[Work instruction]: Beginning with the line that holds "The height and width of the screenshot is (366, 818)." and ending with the last line of the entries below, copy every line exactly and nothing else, with the pictures left out.

[Exercise inputs]:
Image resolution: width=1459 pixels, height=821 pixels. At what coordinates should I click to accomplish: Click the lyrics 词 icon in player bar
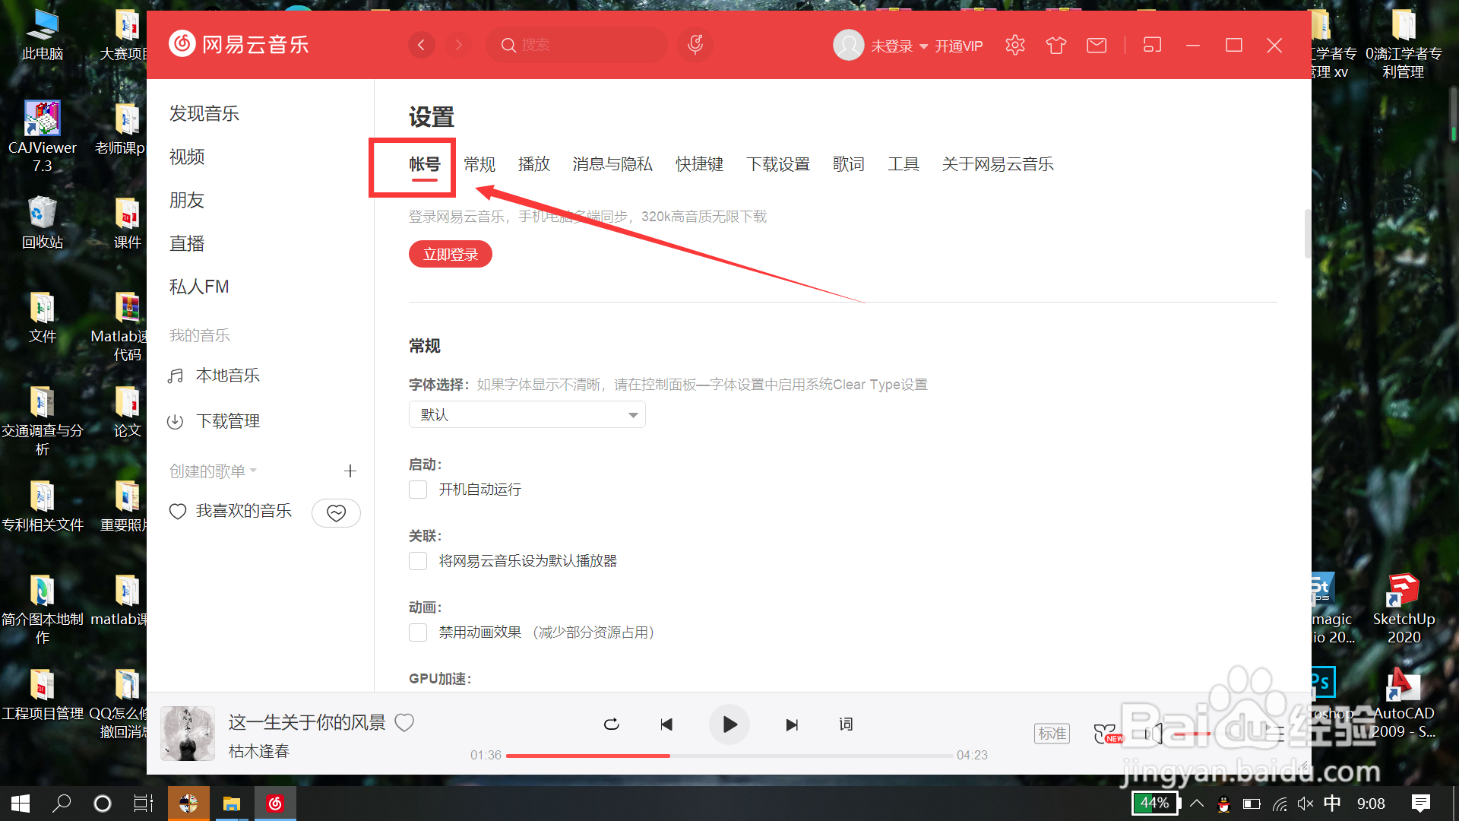(845, 724)
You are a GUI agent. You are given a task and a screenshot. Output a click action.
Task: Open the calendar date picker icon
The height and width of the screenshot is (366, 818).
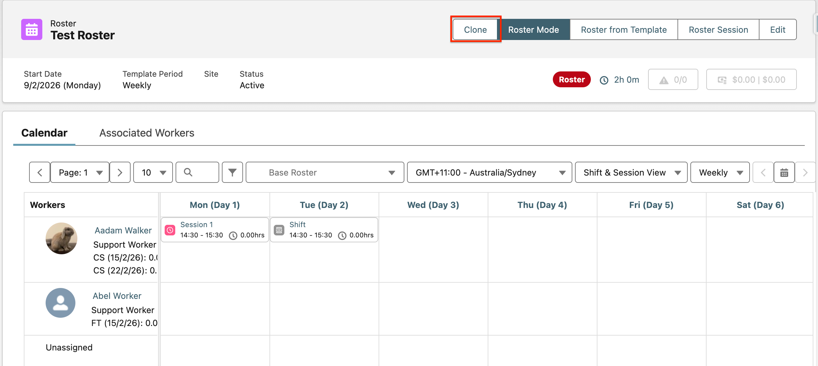coord(784,172)
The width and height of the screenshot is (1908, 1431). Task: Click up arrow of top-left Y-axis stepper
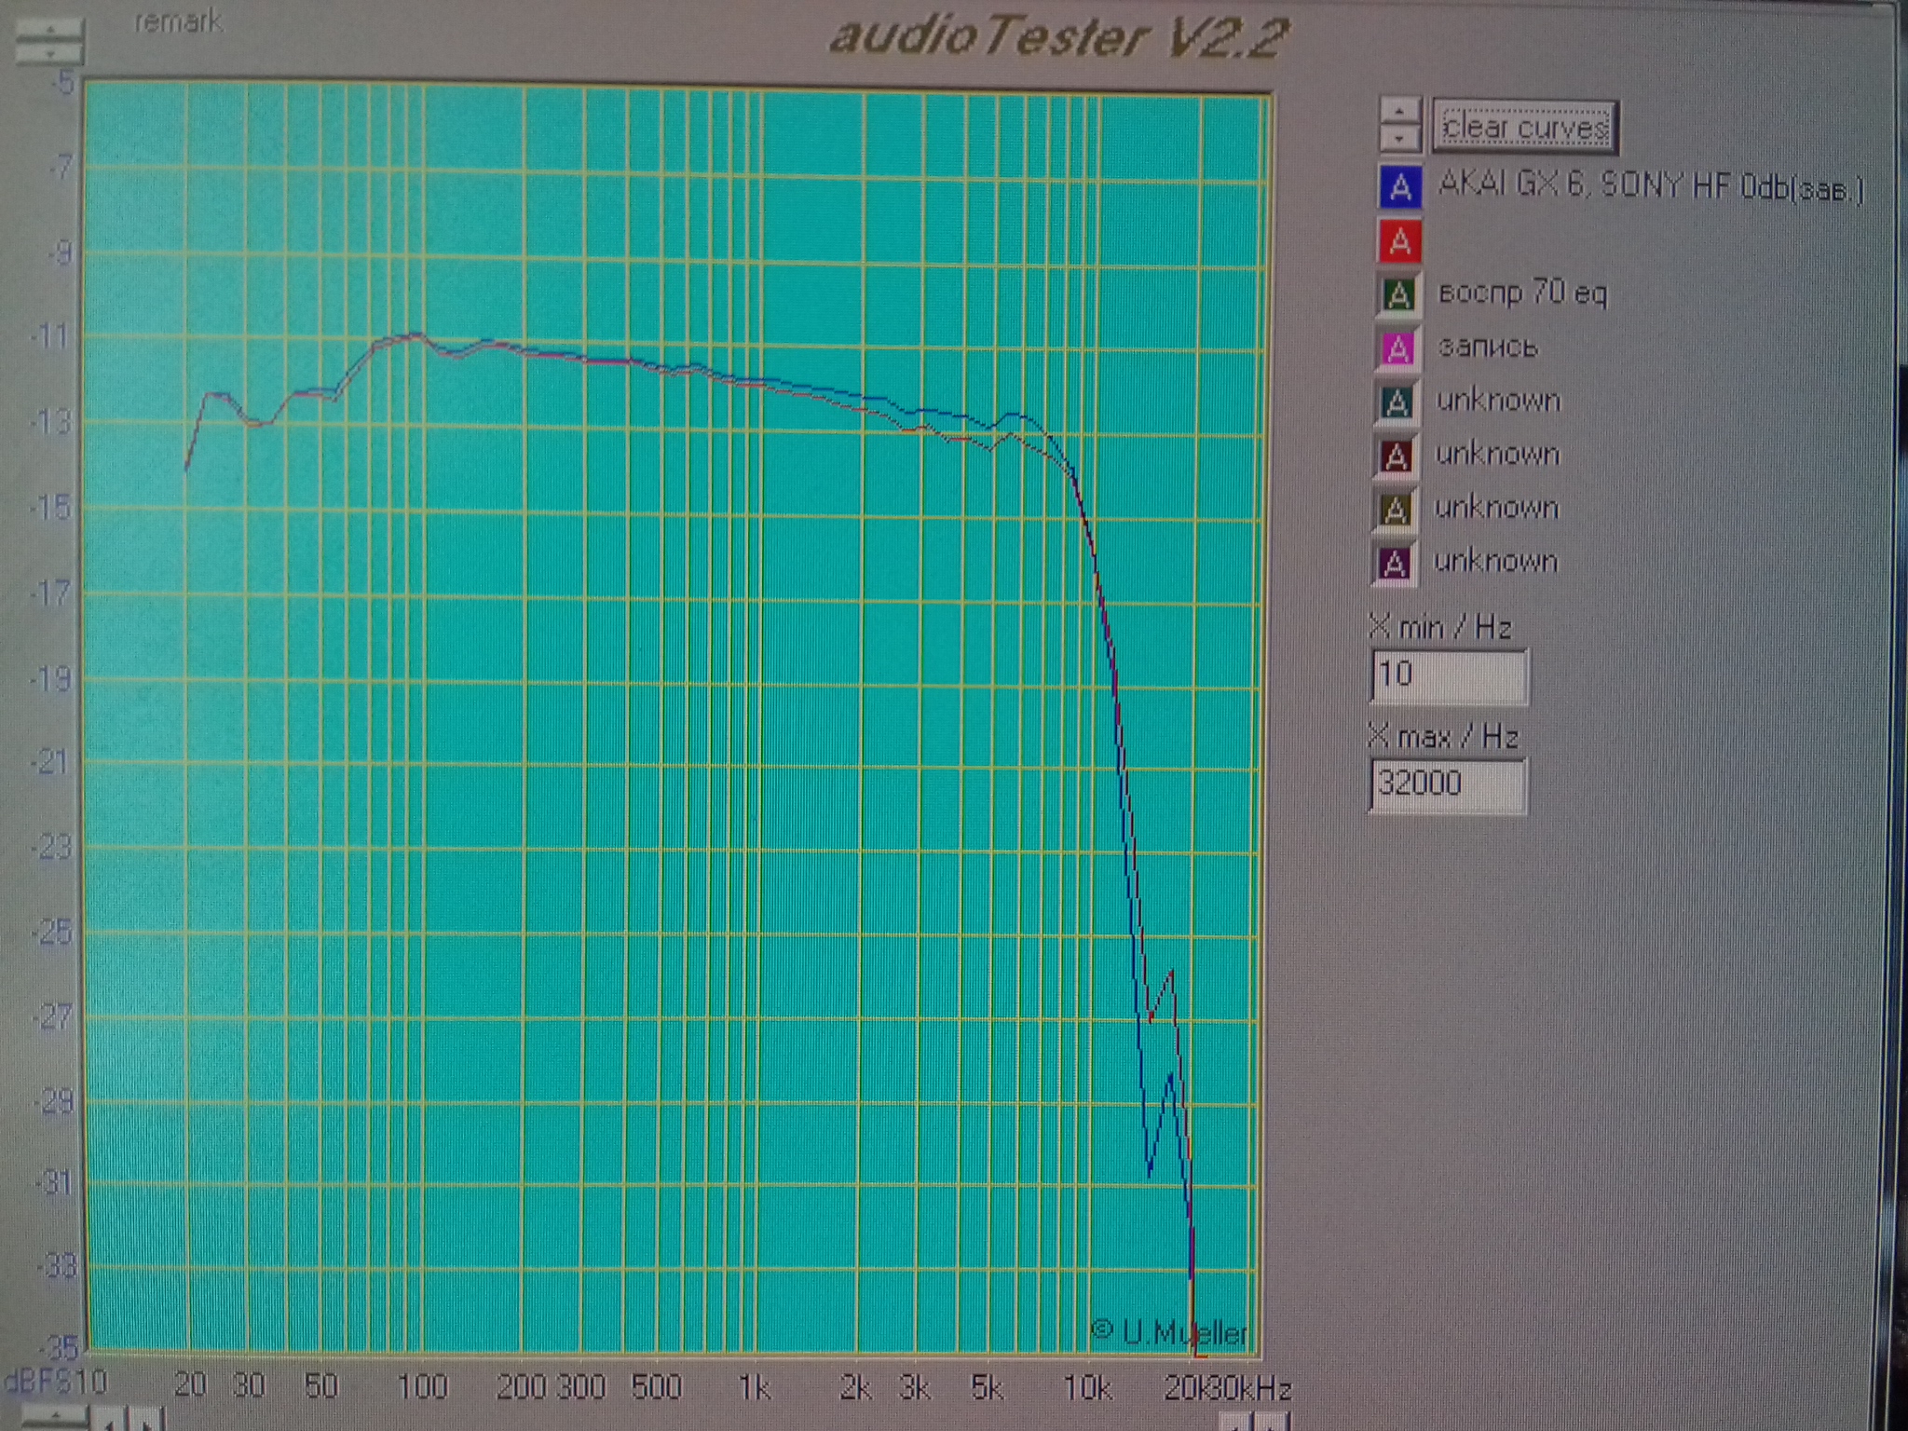(50, 30)
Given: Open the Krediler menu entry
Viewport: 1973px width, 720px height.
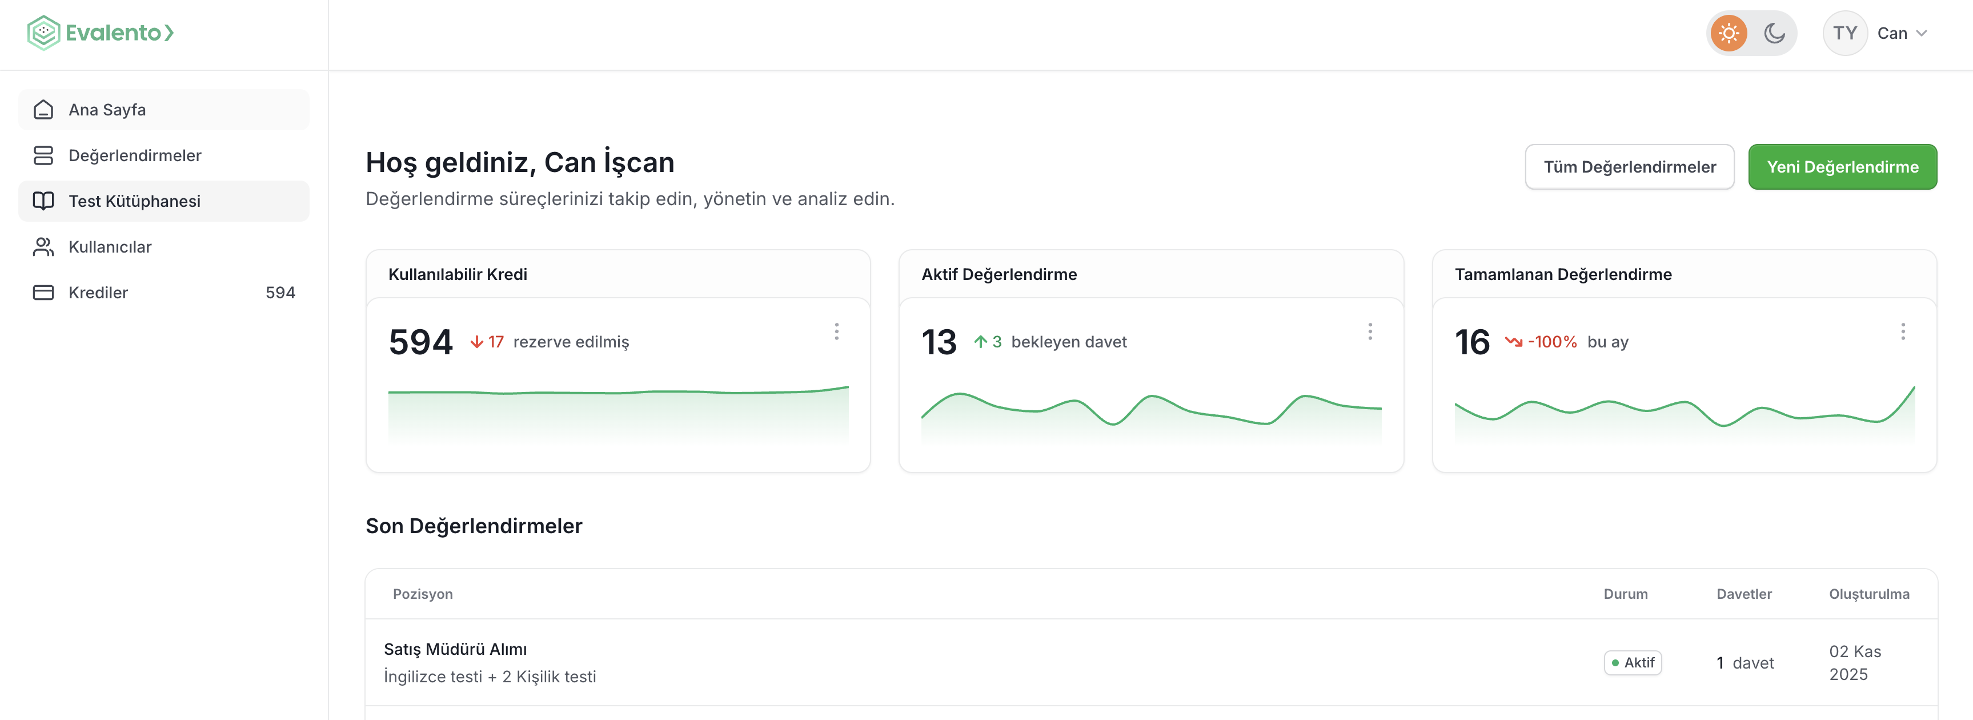Looking at the screenshot, I should point(98,292).
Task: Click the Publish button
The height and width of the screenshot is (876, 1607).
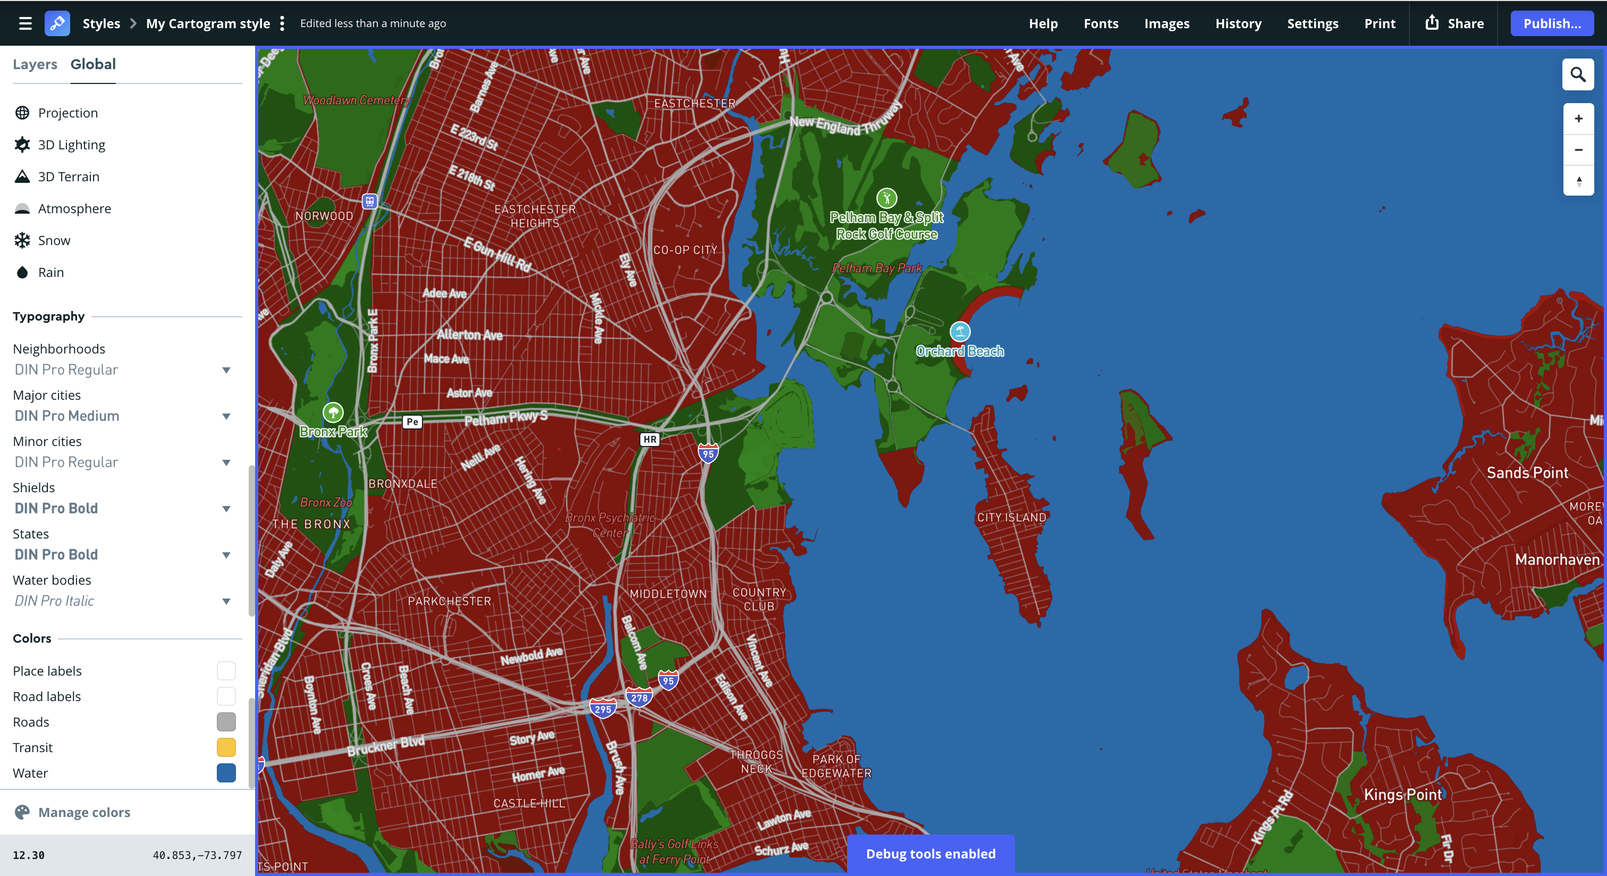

[Reply to the exercise]:
The height and width of the screenshot is (366, 818).
coord(784,172)
The width and height of the screenshot is (1908, 1431). Task: Click up arrow of top-left Y-axis stepper
(50, 30)
Given: Open the Krediler menu entry
Viewport: 1973px width, 720px height.
Looking at the screenshot, I should point(98,292).
Task: Click the Publish button
The height and width of the screenshot is (876, 1607).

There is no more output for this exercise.